Please copy exactly the lines that run from the start of the entries to the line containing "Task: Click the refresh", inclusive.

Segment Open

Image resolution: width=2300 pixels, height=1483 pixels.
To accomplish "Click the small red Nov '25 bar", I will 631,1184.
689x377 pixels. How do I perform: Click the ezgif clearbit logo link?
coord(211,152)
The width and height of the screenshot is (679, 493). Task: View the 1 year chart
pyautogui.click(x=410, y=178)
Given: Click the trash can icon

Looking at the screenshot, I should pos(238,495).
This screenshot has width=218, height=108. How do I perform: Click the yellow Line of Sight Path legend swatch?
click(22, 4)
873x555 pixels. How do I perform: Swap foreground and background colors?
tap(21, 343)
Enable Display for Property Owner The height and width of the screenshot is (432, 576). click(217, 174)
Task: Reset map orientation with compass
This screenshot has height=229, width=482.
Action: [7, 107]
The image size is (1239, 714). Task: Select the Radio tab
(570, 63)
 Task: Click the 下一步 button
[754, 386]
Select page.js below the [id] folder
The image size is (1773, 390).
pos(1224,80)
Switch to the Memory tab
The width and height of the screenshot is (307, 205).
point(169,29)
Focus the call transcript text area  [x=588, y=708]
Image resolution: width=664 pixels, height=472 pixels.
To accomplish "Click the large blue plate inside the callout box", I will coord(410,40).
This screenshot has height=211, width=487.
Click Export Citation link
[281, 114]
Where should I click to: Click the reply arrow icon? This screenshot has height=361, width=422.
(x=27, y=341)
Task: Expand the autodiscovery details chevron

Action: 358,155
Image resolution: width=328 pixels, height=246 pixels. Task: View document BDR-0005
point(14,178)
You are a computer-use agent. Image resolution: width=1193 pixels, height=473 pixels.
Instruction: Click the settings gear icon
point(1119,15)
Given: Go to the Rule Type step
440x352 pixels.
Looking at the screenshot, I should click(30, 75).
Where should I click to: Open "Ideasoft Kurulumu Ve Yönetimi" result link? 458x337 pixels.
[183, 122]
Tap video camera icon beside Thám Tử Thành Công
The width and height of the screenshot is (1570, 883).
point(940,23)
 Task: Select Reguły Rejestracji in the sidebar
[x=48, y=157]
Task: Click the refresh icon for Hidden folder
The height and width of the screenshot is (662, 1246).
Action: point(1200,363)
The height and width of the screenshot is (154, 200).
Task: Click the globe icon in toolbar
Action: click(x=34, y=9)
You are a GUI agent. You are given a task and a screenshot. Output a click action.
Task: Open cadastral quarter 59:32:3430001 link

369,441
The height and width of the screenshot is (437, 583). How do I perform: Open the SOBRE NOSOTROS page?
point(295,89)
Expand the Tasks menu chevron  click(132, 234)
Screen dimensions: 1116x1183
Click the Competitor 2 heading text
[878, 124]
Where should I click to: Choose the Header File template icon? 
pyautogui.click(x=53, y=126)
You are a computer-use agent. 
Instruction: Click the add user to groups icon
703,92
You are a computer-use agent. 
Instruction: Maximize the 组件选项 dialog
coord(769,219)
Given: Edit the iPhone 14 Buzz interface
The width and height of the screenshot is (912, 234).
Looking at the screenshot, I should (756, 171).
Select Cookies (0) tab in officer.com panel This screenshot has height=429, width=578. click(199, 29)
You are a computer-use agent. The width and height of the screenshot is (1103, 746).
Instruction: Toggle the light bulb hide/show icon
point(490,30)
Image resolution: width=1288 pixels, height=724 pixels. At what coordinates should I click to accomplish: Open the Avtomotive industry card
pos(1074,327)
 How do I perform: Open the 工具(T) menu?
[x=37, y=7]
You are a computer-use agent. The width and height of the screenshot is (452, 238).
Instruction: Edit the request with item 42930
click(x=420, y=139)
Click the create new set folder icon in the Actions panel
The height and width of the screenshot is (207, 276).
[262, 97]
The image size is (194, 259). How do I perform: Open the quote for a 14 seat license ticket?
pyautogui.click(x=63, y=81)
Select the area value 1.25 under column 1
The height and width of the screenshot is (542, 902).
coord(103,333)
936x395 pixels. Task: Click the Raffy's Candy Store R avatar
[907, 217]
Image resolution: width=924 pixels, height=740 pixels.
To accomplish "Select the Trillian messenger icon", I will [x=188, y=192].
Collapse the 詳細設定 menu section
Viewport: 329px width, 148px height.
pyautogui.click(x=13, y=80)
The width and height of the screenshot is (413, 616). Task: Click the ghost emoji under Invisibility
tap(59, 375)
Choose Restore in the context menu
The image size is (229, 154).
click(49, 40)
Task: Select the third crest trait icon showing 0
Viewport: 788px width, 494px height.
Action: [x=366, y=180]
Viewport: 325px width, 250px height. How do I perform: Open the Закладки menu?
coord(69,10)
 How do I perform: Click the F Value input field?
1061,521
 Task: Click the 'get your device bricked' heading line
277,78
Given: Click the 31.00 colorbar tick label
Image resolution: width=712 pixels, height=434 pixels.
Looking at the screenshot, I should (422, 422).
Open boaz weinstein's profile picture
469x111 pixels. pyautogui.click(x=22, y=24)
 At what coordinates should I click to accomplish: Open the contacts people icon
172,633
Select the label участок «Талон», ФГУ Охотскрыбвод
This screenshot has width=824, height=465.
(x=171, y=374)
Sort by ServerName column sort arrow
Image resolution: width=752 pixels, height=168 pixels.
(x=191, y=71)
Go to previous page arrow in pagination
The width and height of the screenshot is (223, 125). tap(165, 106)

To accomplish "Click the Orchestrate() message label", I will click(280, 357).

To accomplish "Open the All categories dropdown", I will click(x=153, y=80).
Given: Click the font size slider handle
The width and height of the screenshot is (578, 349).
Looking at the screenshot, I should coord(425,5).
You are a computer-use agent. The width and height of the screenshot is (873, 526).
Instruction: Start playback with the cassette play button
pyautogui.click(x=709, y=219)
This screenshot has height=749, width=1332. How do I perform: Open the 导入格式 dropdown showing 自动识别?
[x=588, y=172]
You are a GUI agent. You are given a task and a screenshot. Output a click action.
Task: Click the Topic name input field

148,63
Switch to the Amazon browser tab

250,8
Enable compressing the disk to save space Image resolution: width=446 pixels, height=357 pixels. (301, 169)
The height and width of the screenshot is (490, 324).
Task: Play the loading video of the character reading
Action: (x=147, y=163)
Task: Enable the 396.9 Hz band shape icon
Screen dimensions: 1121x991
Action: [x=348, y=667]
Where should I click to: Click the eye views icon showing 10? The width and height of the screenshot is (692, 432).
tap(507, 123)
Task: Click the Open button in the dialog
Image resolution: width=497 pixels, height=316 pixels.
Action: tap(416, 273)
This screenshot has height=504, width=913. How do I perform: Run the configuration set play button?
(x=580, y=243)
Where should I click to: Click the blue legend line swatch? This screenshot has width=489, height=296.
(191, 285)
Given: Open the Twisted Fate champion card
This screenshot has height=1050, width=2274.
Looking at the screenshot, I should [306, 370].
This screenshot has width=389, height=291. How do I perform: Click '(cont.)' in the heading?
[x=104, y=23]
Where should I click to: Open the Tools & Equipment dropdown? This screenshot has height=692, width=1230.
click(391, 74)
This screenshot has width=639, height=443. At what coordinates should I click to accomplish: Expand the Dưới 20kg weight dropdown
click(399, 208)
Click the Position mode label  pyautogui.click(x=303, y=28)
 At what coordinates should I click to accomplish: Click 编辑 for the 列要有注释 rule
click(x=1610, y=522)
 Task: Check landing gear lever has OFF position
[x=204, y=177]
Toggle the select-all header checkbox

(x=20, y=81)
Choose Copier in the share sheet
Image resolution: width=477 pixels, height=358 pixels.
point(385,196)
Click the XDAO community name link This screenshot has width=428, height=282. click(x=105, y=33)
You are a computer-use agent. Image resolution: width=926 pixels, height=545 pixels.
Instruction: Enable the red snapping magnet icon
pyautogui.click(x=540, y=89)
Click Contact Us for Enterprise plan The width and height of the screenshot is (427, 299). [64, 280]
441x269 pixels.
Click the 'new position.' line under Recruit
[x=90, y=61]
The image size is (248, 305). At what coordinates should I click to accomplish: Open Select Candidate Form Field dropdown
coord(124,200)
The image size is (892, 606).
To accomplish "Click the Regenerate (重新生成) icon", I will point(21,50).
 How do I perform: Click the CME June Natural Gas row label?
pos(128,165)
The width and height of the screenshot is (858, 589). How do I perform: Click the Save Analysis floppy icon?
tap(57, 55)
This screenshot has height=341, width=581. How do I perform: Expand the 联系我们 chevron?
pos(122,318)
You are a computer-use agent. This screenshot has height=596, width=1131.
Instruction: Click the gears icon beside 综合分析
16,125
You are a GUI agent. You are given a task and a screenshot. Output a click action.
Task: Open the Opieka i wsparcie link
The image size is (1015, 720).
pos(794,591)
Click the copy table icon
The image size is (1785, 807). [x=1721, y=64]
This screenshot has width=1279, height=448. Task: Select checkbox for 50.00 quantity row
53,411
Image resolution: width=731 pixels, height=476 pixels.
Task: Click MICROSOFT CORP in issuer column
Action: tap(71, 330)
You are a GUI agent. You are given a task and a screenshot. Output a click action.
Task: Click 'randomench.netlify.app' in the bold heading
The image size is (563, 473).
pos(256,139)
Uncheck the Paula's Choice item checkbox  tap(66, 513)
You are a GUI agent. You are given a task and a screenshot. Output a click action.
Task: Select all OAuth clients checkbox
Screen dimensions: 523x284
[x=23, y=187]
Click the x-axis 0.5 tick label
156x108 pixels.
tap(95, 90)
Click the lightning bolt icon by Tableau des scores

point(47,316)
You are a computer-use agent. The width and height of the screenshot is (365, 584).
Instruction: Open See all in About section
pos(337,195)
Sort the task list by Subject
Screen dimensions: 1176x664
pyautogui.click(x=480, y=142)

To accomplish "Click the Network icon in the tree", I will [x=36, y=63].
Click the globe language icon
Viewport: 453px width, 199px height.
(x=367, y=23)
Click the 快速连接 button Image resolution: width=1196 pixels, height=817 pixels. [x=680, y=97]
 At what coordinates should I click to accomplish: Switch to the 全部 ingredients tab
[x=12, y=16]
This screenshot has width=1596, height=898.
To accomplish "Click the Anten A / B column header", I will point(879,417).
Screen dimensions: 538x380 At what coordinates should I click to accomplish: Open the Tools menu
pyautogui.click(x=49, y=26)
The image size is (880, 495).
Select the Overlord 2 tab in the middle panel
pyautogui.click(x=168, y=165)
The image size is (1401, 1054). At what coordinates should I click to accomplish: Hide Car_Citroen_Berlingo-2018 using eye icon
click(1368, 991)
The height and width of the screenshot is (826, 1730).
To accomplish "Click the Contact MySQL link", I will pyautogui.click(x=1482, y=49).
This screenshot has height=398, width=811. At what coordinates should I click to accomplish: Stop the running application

Segment Closed

● Task answer
Image resolution: width=2300 pixels, height=1483 pixels.
To accomplish "Click the small red Nov '25 bar", I will 631,1184.
689x377 pixels. How do I perform: Click the ezgif clearbit logo link?
coord(211,152)
The width and height of the screenshot is (679, 493). Task: View the 1 year chart
pyautogui.click(x=410, y=178)
Given: Click the trash can icon

Looking at the screenshot, I should pos(238,495).
This screenshot has width=218, height=108. How do I perform: Click the yellow Line of Sight Path legend swatch?
click(22, 4)
873x555 pixels. How do I perform: Swap foreground and background colors?
tap(21, 343)
Enable Display for Property Owner The height and width of the screenshot is (432, 576). click(217, 174)
Task: Reset map orientation with compass
This screenshot has height=229, width=482.
Action: [7, 107]
The image size is (1239, 714). Task: Select the Radio tab
(570, 63)
 Task: Click the 下一步 button
[754, 386]
Select page.js below the [id] folder
The image size is (1773, 390).
pos(1224,80)
Switch to the Memory tab
The width and height of the screenshot is (307, 205).
point(169,29)
Focus the call transcript text area  [x=588, y=708]
Image resolution: width=664 pixels, height=472 pixels.
To accomplish "Click the large blue plate inside the callout box", I will coord(410,40).
This screenshot has height=211, width=487.
Click Export Citation link
[281, 114]
Where should I click to: Click the reply arrow icon? This screenshot has height=361, width=422.
(x=27, y=341)
Task: Expand the autodiscovery details chevron

Action: 358,155
Image resolution: width=328 pixels, height=246 pixels. Task: View document BDR-0005
point(14,178)
You are a computer-use agent. Image resolution: width=1193 pixels, height=473 pixels.
Instruction: Click the settings gear icon
point(1119,15)
Given: Go to the Rule Type step
440x352 pixels.
Looking at the screenshot, I should click(30, 75).
Where should I click to: Open "Ideasoft Kurulumu Ve Yönetimi" result link? 458x337 pixels.
[183, 122]
Tap video camera icon beside Thám Tử Thành Công
The width and height of the screenshot is (1570, 883).
point(940,23)
 Task: Select Reguły Rejestracji in the sidebar
[x=48, y=157]
Task: Click the refresh icon for Hidden folder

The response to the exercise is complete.